Transcribe all of the following records exactly as they appear, line for line.

○ ○ ○ ○

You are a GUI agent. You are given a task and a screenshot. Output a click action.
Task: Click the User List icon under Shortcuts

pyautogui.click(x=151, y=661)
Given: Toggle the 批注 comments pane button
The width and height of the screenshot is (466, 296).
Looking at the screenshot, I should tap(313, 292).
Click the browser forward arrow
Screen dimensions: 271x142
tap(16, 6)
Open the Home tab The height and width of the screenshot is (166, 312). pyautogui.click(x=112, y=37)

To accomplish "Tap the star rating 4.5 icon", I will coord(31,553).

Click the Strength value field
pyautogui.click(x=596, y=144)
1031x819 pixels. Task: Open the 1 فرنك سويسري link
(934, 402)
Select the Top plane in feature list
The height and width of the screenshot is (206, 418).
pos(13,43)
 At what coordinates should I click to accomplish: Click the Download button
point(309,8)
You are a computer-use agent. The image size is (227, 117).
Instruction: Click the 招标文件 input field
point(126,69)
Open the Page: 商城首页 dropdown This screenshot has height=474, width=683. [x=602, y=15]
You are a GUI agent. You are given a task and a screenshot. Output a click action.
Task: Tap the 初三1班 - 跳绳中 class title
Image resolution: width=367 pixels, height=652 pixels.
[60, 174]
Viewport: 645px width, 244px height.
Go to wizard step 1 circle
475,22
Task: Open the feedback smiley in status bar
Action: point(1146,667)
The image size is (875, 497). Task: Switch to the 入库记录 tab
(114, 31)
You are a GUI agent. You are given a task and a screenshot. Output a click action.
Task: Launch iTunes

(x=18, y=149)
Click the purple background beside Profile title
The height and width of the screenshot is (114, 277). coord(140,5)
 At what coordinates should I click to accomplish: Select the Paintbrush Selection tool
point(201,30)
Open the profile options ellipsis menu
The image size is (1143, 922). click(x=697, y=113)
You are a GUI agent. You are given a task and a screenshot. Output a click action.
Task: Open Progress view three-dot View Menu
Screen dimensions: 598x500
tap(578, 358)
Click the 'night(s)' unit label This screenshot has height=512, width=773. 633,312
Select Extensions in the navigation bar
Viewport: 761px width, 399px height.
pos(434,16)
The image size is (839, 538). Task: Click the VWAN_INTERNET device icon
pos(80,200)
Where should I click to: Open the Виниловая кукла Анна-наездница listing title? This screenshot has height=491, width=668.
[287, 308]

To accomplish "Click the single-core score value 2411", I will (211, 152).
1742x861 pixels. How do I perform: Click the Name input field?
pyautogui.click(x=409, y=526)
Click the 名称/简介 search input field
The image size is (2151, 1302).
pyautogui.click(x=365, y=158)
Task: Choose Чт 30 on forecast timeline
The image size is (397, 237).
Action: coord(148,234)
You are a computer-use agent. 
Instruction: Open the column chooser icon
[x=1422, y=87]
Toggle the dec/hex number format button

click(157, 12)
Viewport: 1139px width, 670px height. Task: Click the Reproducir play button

○ ○ ○ ○

### RESULT OF THIS EXERCISE:
You are a GUI agent. You are given a task and a screenshot. Output a click action.
Task: Click the User List icon under Shortcuts

pyautogui.click(x=151, y=661)
Given: Toggle the 批注 comments pane button
The width and height of the screenshot is (466, 296).
Looking at the screenshot, I should tap(313, 292).
Click the browser forward arrow
Screen dimensions: 271x142
tap(16, 6)
Open the Home tab The height and width of the screenshot is (166, 312). pyautogui.click(x=112, y=37)

To accomplish "Tap the star rating 4.5 icon", I will coord(31,553).

Click the Strength value field
pyautogui.click(x=596, y=144)
1031x819 pixels. Task: Open the 1 فرنك سويسري link
(934, 402)
Select the Top plane in feature list
The height and width of the screenshot is (206, 418).
pos(13,43)
 At what coordinates should I click to accomplish: Click the Download button
point(309,8)
You are a computer-use agent. The image size is (227, 117).
Instruction: Click the 招标文件 input field
point(126,69)
Open the Page: 商城首页 dropdown This screenshot has height=474, width=683. [x=602, y=15]
You are a GUI agent. You are given a task and a screenshot. Output a click action.
Task: Tap the 初三1班 - 跳绳中 class title
Image resolution: width=367 pixels, height=652 pixels.
[60, 174]
Viewport: 645px width, 244px height.
Go to wizard step 1 circle
475,22
Task: Open the feedback smiley in status bar
Action: point(1146,667)
The image size is (875, 497). Task: Switch to the 入库记录 tab
(114, 31)
You are a GUI agent. You are given a task and a screenshot. Output a click action.
Task: Launch iTunes

(x=18, y=149)
Click the purple background beside Profile title
The height and width of the screenshot is (114, 277). coord(140,5)
 At what coordinates should I click to accomplish: Select the Paintbrush Selection tool
point(201,30)
Open the profile options ellipsis menu
The image size is (1143, 922). click(x=697, y=113)
You are a GUI agent. You are given a task and a screenshot. Output a click action.
Task: Open Progress view three-dot View Menu
Screen dimensions: 598x500
tap(578, 358)
Click the 'night(s)' unit label This screenshot has height=512, width=773. 633,312
Select Extensions in the navigation bar
Viewport: 761px width, 399px height.
pos(434,16)
The image size is (839, 538). Task: Click the VWAN_INTERNET device icon
pos(80,200)
Where should I click to: Open the Виниловая кукла Анна-наездница listing title? This screenshot has height=491, width=668.
[287, 308]

To accomplish "Click the single-core score value 2411", I will (211, 152).
1742x861 pixels. How do I perform: Click the Name input field?
pyautogui.click(x=409, y=526)
Click the 名称/简介 search input field
The image size is (2151, 1302).
pyautogui.click(x=365, y=158)
Task: Choose Чт 30 on forecast timeline
The image size is (397, 237).
Action: coord(148,234)
You are a computer-use agent. 
Instruction: Open the column chooser icon
[x=1422, y=87]
Toggle the dec/hex number format button

click(157, 12)
Viewport: 1139px width, 670px height. Task: Click the Reproducir play button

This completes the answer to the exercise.